Many bloggers have posted small memorials to the fallen of this day, and have invited others to post their memories of the day. Though not an American, I, too, have strong memories.
I was just leaving for work when the news of the first plane came over the news. I said a quick prayer for the dead, but had no time for I had to be at work in a few minutes. (I should note I live within a five minute walk from where I work.) As I walked I wracked my brains, (and this seems truly stupid) trying to remember which buildings were the World Trade Center. When I got to work, one of my co workers had the radio on, and was getting feed from an American station. Just as I came in, the announcer said: "This just in: A second plane has crashed into the World trade Center."
The other announcer was stunned. "Another plane?" he said. "A second accident?"
I admit, to my shame, I broke out laughing at this.

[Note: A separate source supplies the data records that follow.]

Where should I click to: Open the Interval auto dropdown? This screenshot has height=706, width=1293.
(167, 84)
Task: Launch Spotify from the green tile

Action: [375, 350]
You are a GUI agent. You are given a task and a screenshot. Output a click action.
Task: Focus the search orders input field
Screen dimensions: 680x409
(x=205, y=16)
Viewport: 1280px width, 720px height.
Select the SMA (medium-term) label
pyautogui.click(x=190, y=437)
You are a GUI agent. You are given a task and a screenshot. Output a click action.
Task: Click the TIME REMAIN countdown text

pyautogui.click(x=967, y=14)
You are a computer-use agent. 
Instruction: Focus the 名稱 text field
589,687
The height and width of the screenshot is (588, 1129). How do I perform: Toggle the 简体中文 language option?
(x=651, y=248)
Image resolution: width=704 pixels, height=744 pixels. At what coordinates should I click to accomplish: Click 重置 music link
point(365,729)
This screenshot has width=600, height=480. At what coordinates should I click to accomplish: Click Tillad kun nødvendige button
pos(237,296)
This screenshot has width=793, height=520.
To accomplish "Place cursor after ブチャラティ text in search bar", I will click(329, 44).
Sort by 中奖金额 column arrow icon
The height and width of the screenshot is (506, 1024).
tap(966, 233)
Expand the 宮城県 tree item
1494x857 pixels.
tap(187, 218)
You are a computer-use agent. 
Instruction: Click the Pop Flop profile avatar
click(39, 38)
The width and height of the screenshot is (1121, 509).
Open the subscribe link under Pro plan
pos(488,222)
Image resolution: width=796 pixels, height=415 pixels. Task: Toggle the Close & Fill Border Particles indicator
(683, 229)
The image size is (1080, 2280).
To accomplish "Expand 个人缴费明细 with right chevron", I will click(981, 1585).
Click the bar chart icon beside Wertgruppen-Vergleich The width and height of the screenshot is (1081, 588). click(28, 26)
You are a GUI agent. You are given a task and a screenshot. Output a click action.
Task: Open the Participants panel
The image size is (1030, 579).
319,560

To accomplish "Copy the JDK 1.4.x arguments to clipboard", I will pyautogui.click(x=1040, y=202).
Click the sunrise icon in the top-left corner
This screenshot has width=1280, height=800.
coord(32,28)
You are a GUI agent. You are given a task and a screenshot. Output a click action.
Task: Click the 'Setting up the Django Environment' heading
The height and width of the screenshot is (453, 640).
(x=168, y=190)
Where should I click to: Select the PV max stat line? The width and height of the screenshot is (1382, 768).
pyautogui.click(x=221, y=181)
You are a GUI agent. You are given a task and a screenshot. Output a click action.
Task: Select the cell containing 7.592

It seemed to me foolish of the man that he could not see that one may be an accident, but two was something else entirely. In retrospect, the man was most likely in shock, and he was recoiling from grasping the true horror of the news.
And the news got worse. Smoke rose from a field in Pennsylvania. The Pentagon was on fire. First one tower fell. Then the other. The estimates of the dead went from 10 to 20 thousand.
The president, it seemed, had run and hid. No one knew where he was, or if he was safe.
We were in shock as the news kept coming. It was all bad. People in the West mourned. People in the Middle East danced in the streets. Fireman had been flooding into the towers to rescue people when the towers collapsed. Planes had been grounded. The skyscrapers of Toronto were closed and evacuated. The rosary I was saying in my mind became a perpetual loop. My fellow workers and I went through the motions of our job, not paying attention to anything but the radio. But after a point, the radio could offer no more news, and just kept repeating what had already been said.
One of my strongest memories is of the weather that day. I work in a windowless basement. Down there we feel a tremendous disconnect from the outside. We know the weather only from the moods of the people who come and go, and not from anything we can see or feel. Down there, that day, I felt as though the sky must be grey and drizzling, a miserable wet day. What else could the weather be on such a day? But when I took my break for lunch and went outside, I was shocked to see a pure blue sky, not a cloud in it. It was a gorgeous day, or would have been, had my heart been in it. There was one other thing: where I work is on the landing path for Pearson airport, so planes constantly fly overhead. But only birds flew on this day. The sky seemed empty, dangerous, in its clear, stark beauty.
It wasn't until I went home that I saw the videos, mainly of the second plane crash. As I saw the plane hit I thought: 'So that's the World Trade Center.' Then I corrected myself: 'Or, was.' Reporters were interviewing the people with the video cameras who caught the second crash. Many of them seemed more concerned about their camera angle, and how the film had turned out, than what they had filmed. I went to pick up my daughter from my mother in law- there was only elder at the time- and kissed her and hugged her. The rosary kept circling in my mind.